Come aveva fatto l’artista Sophie Calle con il suo lavoro “Rachel, Monique”, in cui aveva ricostruito l’ultimo periodo in vita della madre malata condividendone i suoi video e i suoi diari, anche Documenting Death vuole essere un’esplorazione di com’è prepararsi a morire quando si sa di dover morire – un lusso, o forse una condanna, che non a tutti è concesso. Con il loro progetto, Brandt e Acquaviva vogliono, da una parte, lasciarsi alle spalle l’odiosa retorica del cancro come una battaglia da vincere (non lo è affatto, certo la risposta del paziente è fondamentale, ma una malattia rimane una malattia, e non guarda né al “coraggio” né allo “spirito guerriero” di cui si pontifica spesso), dall’altra rompere grattare via la patina di pudicizia fasulla dei social, dove si mostra tutto tranne la sofferenza.

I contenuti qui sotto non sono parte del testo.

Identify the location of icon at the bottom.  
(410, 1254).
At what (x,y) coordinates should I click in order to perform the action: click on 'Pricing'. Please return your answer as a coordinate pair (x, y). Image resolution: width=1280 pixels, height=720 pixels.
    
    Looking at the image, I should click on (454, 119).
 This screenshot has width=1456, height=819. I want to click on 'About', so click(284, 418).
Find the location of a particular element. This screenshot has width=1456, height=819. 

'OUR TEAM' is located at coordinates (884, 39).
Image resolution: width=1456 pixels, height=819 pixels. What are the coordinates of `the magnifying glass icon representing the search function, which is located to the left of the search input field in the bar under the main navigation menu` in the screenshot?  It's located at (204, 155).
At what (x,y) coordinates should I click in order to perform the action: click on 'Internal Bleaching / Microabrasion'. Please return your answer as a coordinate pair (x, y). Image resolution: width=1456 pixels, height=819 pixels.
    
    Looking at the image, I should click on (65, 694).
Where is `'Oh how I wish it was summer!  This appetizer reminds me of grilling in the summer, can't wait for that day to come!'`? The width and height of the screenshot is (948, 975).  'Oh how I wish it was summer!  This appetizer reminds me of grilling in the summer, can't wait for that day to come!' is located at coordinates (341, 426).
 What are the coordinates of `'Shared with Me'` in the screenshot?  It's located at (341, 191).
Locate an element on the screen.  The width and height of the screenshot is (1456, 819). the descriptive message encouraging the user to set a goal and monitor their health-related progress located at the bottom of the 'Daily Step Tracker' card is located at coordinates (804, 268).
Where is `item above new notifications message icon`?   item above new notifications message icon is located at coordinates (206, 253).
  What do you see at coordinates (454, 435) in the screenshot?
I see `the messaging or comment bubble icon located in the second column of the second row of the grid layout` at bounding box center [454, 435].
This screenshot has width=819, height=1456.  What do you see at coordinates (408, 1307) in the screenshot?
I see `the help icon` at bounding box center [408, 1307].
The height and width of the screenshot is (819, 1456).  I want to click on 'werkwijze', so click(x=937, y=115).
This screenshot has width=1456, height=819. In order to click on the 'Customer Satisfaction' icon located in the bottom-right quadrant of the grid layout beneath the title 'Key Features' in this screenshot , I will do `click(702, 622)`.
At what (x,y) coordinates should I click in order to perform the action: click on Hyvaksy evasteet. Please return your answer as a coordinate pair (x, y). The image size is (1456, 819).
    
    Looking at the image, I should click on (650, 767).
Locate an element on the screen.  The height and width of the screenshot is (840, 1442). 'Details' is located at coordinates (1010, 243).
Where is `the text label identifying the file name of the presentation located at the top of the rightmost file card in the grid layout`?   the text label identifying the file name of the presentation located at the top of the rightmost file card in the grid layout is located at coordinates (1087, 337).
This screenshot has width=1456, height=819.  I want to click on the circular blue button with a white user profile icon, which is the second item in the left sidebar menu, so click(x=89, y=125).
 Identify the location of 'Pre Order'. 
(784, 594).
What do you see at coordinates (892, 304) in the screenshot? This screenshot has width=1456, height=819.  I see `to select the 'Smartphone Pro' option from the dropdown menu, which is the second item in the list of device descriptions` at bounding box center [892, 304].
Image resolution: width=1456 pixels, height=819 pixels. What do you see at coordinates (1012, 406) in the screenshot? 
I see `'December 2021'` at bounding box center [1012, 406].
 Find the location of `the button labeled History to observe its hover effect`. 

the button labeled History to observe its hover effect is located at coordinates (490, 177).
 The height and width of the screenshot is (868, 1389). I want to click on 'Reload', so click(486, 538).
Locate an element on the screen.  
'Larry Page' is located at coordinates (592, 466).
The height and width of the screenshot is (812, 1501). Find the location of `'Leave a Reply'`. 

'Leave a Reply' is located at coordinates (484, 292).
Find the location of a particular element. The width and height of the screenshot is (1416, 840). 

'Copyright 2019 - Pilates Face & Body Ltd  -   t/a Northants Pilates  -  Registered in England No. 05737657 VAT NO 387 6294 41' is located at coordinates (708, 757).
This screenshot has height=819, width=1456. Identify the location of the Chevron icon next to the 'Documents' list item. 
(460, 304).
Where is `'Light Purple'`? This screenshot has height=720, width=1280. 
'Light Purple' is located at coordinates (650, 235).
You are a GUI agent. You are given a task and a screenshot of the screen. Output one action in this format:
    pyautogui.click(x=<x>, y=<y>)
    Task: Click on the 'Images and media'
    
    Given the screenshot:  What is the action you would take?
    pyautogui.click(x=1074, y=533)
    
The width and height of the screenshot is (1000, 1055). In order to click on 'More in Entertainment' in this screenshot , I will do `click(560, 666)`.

«Lo condivido per le persone che non hanno esperienza in campo medico e non hanno mai sentito come inizia un rantolo di morte. Questo è quello di Kathy, il video è scuro e poco chiaro, ma il suono è decente»: così Acquaviva introduce gli ultimi momenti della moglie, quando anche respirare costa fatica. Lo fa, come spiega nel documentario, perché l’esperienza nel suo campo le ha insegnato che la maggior parte delle persone che si trova ad assistere un familiare o un amico gravemente malato non è preparato ai suoni, agli odori, ai movimenti che fanno i corpi che soffrono, i corpi che si predispongono a morire: ecco perché è importante condividere. Anche superando la soglia della vergogna, delle convenzioni sociali e delle buone maniere: internet ha modificato tutti gli aspetti della nostra vita, e sarebbe illusorio pensare che non abbia cambiato il modo in cui viviamo il lutto e la sofferenza più in generale. Ma se il modo in cui commentiamo e ricondividiamo video e immagini di persone morte, anche brutali, hanno finito per anestetizzarci, Documenting Death – e l’esperimento social che racconta – riporta il discorso a una dimensione più intima, infine più umana. Non è una visione piacevole, e lascia molte perplessità – condividereste la foto della persona che amate subito dopo che è morta? – ma funziona proprio per quello.